Paris Saint-Germain dominated Saint-Étienne from the start and were rewarded with a victory thanks to goals from Nora Coton-Pélagie and Laure Boulleau. PSG's first match at home served to confirm their good start to the season by earning a great win over Soyaux. Paris Saint-Germain recorded their third consecutive win courtesy of a narrow triumph away to Toulouse as they reached the second spot, levelled on points with leaders Olympique Lyonnais. Paris Saint-Germain returned home and claimed a narrow victory over archrivals Juvisy in the first derby at the Parc des Princes. With a record 5,892 spectators, PSG started the game brighter and Caroline Pizzala's cross from the left was met on the penalty spot by Camille Abily. Paris Saint-Germain defeated Hénin-Beaumont by a four-goal margin. Sixth game, sixth victory and still no goals against after "Les Rouge-et-Bleu" recorded another impressive victory at the Camp des Loges against La Roche, which allowed Paris Saint-Germain to keep up with Lyon at the top of the table.

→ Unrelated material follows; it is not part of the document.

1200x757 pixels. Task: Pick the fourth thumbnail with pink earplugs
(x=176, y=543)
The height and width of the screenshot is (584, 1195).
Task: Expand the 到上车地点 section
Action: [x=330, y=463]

Paris Saint-Germain ended their run as they conceded a draw against third-placed Montpellier but climbed to the top spot in the league thanks to the Hénin-Beaumont's surprising victory over Lyon. "Les Parisiennes" claimed a narrow victory over Montigny as PSG had yet to concede a goal. Paris returned home and recorded a crushing victory over Saint-Brieuc. Paris Saint-Germain conceded a last minute goal, their first of the season, which gave Lyon the draw, but maintained the top spot. Camille Abily, on loan from Los Angeles Sol, was transferred to Gold Pride. Paris Saint-Germain recorded a crushing victory over Yzeure thanks to a stunning hat-trick by Sonia Bompastor. Sonia Bompastor, on loan from Washington Freedom, and Camille Abily, on loan from Gold Pride, extended their stay until 1 March 2010. The capital club claimed the honorary title of winter champions, which rewarded the good work of the technical staff and the excellent atmosphere in the team. Unbeaten since the start of the season, PSG recorded 9 wins and 2 draws with 32 goals scored and only 1 conceded. Camille Abily's early goal gave PSG a narrow victory over Soyaux. Camille Abily scored a hat-trick to give PSG the victory over Toulouse at the Camp des Loges. Paris Saint-Germain recorded a great win against Hénin-Beaumont and allowed PSG to maintain the top spot. Paris failed to defeat La Roche and conceded their second goal of the season, but maintained the top spot. Sonia Bompastor and Camille Abily returned to their respective clubs, after their six-month loan at the capital expired. Robin Leproux handed them a bouquet of flowers thanking and recognizing their vital participation throughout the season.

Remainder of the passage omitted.